労働法 科目終了試験(4) 賃金について
労働法 科目終了試験(4) 賃金について
<ポイント>
賃金とはなにか。また賃金支払いについて労働法令はどのような規制をしているだろうか。
賃金とは
仕事をすることで得られるお金には、賃金と賃金でないものがある。賃金の条件は2つ。
①労働の対償である
下記の場合は賃金ではない。
- 使用者が任意で恩恵的に支払う給付(結婚祝い金など)
- 福利厚生としての給付(保養施設の共同利用施設など)
- 業務のための企業施設や費用(出張旅費など)
※労働協約ないし就業規則の規定で支給の有無や条件が明確にされている場合は賃金にあたる。
②使用者が支払うこと
よってチップは賃金ではない。
●賃金のしくみ
中心となる基本給は時間や日、月、年などを単位とした計算で決められる。日給で計算して月単位で支払う日給月給制、1年単位で計算する年俸制もある。出来高給労働の一定額を保障給として支払うことが義務づけられている。
●賃金の中身
月例賃金と特別の賃金がある。
- 月例賃金…毎月受けとる賃金
└所定内賃金(基本給と各種手当)
└所定外賃金(時間外手当、休日手当)
- 特別の賃金
1ヶ月より長い算出機関によって定期的あるいは不定期に支払われる賃金。ボーナスや退職金など。当事者の合意で至急条件が明確にされることによって使用者に支払い義務が生じ、賃金の一環として労基法などの適用を受ける。

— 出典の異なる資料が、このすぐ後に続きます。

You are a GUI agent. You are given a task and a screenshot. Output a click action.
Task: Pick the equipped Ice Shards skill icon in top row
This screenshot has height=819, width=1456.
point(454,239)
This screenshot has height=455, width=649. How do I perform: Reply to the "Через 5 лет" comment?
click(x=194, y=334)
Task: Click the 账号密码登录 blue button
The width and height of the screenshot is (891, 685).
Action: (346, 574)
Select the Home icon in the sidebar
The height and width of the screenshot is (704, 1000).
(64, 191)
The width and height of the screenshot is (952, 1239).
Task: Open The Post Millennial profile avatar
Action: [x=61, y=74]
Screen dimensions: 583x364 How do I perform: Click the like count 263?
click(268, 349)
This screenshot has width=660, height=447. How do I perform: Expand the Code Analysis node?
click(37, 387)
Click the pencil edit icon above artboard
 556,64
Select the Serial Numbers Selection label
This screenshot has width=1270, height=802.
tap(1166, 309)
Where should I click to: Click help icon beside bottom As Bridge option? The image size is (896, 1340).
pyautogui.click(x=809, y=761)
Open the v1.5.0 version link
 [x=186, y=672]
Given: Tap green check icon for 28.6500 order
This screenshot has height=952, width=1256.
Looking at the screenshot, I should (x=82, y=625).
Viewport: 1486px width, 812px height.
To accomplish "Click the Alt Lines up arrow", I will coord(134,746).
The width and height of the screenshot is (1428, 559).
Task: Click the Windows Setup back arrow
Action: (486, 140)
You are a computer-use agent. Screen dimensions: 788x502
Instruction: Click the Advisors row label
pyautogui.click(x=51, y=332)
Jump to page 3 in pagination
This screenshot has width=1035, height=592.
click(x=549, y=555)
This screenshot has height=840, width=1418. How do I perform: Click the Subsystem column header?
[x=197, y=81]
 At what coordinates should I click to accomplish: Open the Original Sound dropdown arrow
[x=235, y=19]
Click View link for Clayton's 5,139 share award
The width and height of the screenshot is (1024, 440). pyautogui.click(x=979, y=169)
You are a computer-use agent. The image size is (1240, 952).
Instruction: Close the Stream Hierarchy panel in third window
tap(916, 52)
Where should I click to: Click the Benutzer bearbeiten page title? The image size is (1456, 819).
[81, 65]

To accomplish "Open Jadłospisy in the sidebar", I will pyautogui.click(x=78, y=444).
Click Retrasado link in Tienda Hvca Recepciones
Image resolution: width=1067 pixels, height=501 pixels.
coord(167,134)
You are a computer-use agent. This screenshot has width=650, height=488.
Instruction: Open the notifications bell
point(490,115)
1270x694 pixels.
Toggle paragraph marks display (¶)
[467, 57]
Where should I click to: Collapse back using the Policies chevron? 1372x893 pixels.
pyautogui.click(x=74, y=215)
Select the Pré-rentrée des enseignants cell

ボーナス費が翌週だったのに辞めてしまった、というケースでは、支給日在籍要件がある場合、規定の基準が合理的かつ明確である限り払わなくても違法ではないというのが判例の立場。整理解雇のように辞める日が使用者都合で決まってしまう場合は在籍要件の適用の妥当性が問題になる。
退職金の場合は、自己都合退職と会社都合退職に分けられ、後者の場合は退職金額が高く設定される。協業関係にある同業他社に再就職した場合、協業避止義務違反で退職金が減額されることもある。懲戒解雇飲場合は退職金を支給しないと定めることもある。
●賃金の決められ方
日本では年齢や学歴といった属人的要素、勤続年数という年功的要素が賃金に大きく作用していた。ただ昨今は大きく変化し、年功賃金から成果主義賃金に移行しつつある。ただし純粋な成果主義をとるケースはまだ少なく、年功的要素も加味した日本型が主流。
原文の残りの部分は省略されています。